Bu Yahudilerin ahlaki vicdanını harekete geçiren etkenler şöyle sıralanabilir:

Birincisi, pek çok kişinin nazarında İsrail’in Filistinlilere karşı ilan ettiği savaş “Soykırım” tanımına uyuyor. Sivillere yönelik işlenen bu soykırım tüm dehşetiyle dünyanın gözü önünde yürütülüyor. Bu da ahlaki bir rezalet anlamına geliyor. Bu bağlamda İsrailli gazeteci Gideon Levy, cesur bir duruş sergileyerek, “En zalim ve barbar işgal rejimi olarak İsrail, kendisini mağdur, hatta tek mağdur olarak gösteriyor ve haklarını gasp etmesini haklı çıkarmak için Filistinlileri insan dışı varlıklar olarak tanımlıyor” ifadelerini kullandı.

rth45h

ABD’li filozof Judith Butler (Open Source)

Levy, değerlendirmesine şu sözlerle devam etti:

1948 yılından beri İsrail, Gazze’yi cezalandırıyor… Tutukluyoruz, öldürüyoruz, yağmalıyoruz, göç ettiriyoruz, topraklarına el koyuyoruz, etnik temizlik yapıyoruz ve de kuşatmaya devam ediyoruz… Şimdi İsrailli kurbanlar için acı acı ağlamalıyız.
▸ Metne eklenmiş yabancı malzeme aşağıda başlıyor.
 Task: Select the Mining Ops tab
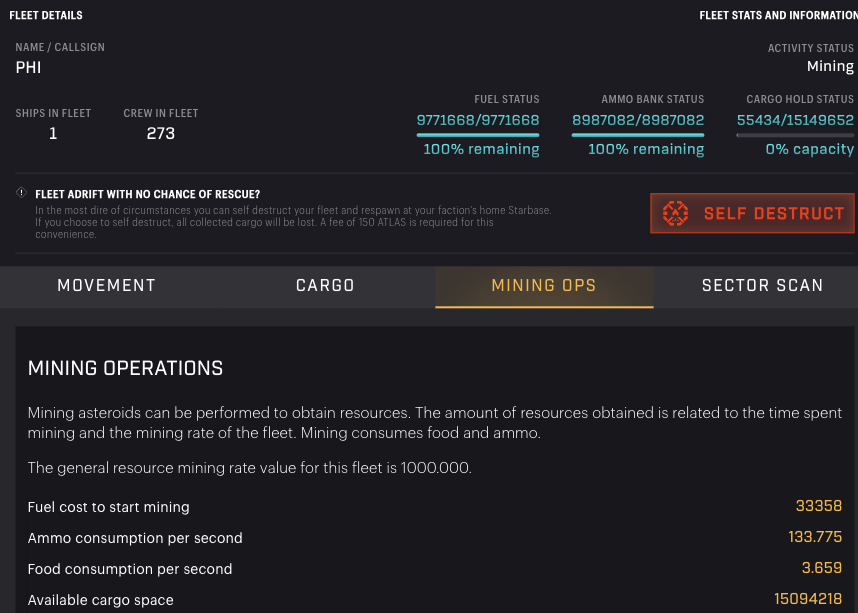544,286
Ama halkının çoğunluğunu, İsrail’in eliyle boğulan mültecilerin oluşturduğu Gazze için de ağlamalıyız. Gazze bir gün olsun özgürlüğü tatmadı. (Haaretz, 8/10/2023)

İkincisi, İsrail’in kendisini, onun kurbanları haline gelen Filistinlilere karşı etnik temizlik ve yakılmış topraklar politikası uygulayarak nefsi müdafaada bulunan bir mağdur gibi göstermek için Holokost olayını istismar etmesidir. Norman Finkelstein’a göre bazı Yahudiler, bu karşılaştırmaya itiraz ederek, “Bizim adımıza değil” sloganıyla İsrail’in dünyadaki tüm Yahudileri temsil etmediğini dile getiriyorlar.

Antisemitizm kalkan olarak kullanılıyor

Üçüncüsü, bazı Batılı hükümetlerin bu savaşa koşulsuz destek vermesi ve ‘Yahudi karşıtlığıyla (antisemitizm) mücadele adı altında İsrail’in eleştirilmesini engellemeye çalışmasıdır. Halbuki Yahudi karşıtlığının ve Holokost’un üretiminden bizzat Batı sorumlu. Batı, sanki İsrail’in Filistinlilere yönelik vahşetini örtbas ederek kendi sebep olduğu Yahudi kurbanlara dair sicilini temizlemeye çalışıyor.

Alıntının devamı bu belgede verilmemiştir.